Kommanditgesellschaft: Veräußerung des Gesellschaftsvermögens

§ 179a AktG kann auf eine Kommanditgesellschaft (KG) auch dann nicht analog angewendet werden, wenn diese ihr gesamtes Gesellschaftsvermögen veräußert.

Hintergrund

Die Gesellschafterversammlung einer sich mittlerweile in Liquidation befindlichen KG („Klägerin“) hatte einen Sanierungsbeschluss getroffen, wonach deren gesamten Vermögenswerte an die Beklagte veräußert und übertragen werden sollten. Entsprechend schlossen die Parteien einen Kauf- und Übertragungsvertrag. Später verlangte die Klägerin von der Beklagten die Rückübertragung der Vermögenswerte, da die Veräußerung des gesamten Gesellschaftsvermögens einer Zustimmung der Gesellschafterversammlung der Klägerin analog § 179a AktG unwirksam sei. Denn der vollständig ausformulierte Vertragsentwurf habe zum Zeitpunkt der Fassung des Sanierungsbeschlusses noch nicht vorgelegen.

Das Urteil des BGH vom 15.2.2022, Az. II ZR 235/20

Der Bundesgerichtshof (BGH) sah den Kauf- und Übertragungsvertrag als wirksam an. Ein Gesellschafterbeschluss mit ausdrücklichem Bezug auf den konkreten Vertragsinhalt oder die vorherige Auslage des vollständigen Entwurfs analog § 179a Abs. 2 AktG sei nicht erforderlich. Auch bei Veräußerung des gesamten Gesellschaftsvermögens könne § 179a AktG auf die KG nicht analog angewendet werden, denn es fehle die nötige planwidrige Regelungslücke. Wenn sich eine KG verpflichte, das gesamte Gesellschaftsvermögen zu veräußern, stelle dies i.d.R. ein außergewöhnliches Geschäft i.S.d. §§ 116 Abs. 1 und 2, 119 Abs. 1, 161 Abs. 2, 164 HGB dar, wofür – sollte der Gesellschaftsvertrag keine Mehrheitsentscheidung vorsehen – ein zustimmender Beschluss aller Gesellschafter erforderlich sei. Gleiches gelte bei Einordnung als Grundlagengeschäft. Auch der Schutzzweck der Norm spreche gegen eine Analogie, denn die Gesellschafter einer KG hätten im Vergleich zu Aktionären stärkere Einflussmöglichkeiten und seien so weniger schutzbedürftig. Schließlich wäre es für Vertragspartner einer KG vor dem Hintergrund des Prinzips der Unbeschränktheit und Unbeschränkbarkeit der Vertretungsbefugnis im Außenverhältnis unzumutbar, sich im Einzelfall über solche internen Umstände zu informieren.  

Praxishinweis:

Nachdem der BGH bereits die analoge Anwendung des § 179a AktG auf eine GmbH verneint hatte, stellt er dies nun auch für die KG fest und schafft damit u.a. für Sanierungsfälle Rechtssicherheit.
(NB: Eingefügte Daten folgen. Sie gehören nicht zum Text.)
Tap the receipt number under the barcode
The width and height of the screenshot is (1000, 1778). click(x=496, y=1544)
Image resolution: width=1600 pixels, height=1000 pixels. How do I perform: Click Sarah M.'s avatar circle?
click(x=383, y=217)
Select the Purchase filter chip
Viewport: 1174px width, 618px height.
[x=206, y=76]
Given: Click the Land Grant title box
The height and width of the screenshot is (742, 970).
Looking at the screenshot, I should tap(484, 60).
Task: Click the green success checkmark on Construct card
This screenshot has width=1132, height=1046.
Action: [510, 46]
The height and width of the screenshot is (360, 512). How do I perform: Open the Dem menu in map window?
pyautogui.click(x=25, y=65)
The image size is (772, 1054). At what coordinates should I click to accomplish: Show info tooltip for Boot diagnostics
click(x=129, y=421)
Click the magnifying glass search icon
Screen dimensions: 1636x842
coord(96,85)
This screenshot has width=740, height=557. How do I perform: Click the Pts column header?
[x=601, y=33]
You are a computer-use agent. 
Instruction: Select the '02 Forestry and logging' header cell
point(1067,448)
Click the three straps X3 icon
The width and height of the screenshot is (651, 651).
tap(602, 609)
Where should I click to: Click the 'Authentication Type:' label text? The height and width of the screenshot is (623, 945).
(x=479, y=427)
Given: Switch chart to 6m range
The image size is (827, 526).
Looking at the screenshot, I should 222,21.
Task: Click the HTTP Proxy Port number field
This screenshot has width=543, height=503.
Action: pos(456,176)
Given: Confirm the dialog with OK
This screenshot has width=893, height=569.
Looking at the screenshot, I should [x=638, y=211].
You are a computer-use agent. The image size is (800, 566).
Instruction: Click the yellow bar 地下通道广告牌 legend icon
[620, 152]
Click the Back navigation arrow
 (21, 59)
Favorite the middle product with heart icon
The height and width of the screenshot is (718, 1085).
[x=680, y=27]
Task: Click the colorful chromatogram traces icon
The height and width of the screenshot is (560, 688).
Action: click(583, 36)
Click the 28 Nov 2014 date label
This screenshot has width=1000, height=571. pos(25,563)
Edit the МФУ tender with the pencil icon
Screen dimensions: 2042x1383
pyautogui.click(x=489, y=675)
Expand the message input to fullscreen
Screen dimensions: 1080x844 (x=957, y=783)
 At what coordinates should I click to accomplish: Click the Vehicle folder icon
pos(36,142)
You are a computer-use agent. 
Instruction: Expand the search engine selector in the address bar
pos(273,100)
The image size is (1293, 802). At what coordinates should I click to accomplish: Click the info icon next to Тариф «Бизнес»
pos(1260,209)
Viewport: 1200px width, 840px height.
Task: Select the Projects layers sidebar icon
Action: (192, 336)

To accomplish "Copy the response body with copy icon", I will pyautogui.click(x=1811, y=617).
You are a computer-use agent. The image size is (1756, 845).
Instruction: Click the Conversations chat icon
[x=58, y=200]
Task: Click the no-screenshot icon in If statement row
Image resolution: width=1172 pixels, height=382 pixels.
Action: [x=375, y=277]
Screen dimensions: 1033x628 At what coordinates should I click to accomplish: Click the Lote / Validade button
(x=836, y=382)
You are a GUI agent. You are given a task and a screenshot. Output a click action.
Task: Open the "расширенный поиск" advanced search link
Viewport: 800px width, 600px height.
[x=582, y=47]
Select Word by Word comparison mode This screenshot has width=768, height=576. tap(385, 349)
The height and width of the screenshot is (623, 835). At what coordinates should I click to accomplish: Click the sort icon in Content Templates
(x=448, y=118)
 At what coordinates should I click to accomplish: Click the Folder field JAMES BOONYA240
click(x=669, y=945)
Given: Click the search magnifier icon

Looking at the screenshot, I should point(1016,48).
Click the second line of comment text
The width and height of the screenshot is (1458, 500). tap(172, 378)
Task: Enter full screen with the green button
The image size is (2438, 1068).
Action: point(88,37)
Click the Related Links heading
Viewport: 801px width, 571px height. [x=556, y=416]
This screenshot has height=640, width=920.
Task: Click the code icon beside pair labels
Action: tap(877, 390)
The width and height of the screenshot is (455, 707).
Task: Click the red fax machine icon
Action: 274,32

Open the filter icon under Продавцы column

Daraus folgt für die Praxis, dass die Gesellschafter einer KG einem Kauf- und Übertragungsvertrag bezüglich des gesamten Vermögens der KG – unabhängig davon, ob dies als außergewöhnliches Geschäft oder Grundlagengeschäft eingeordnet wird – auch dann wirksam zustimmen können, wenn der entsprechende Vertrag bei der Beschlussfassung noch nicht ausformuliert vorliegt. Die Zustimmung bedarf keiner besonderen Form. Selbst wenn das Geschäft ohne Zustimmung durchgeführt wird, handeln die Vertreter der KG anders als der Vorstand einer AG mit Vertretungsmacht. Jedoch ist das Geschäft dann an den Grundsätzen zum Missbrauch der Vertretungsmacht zu messen.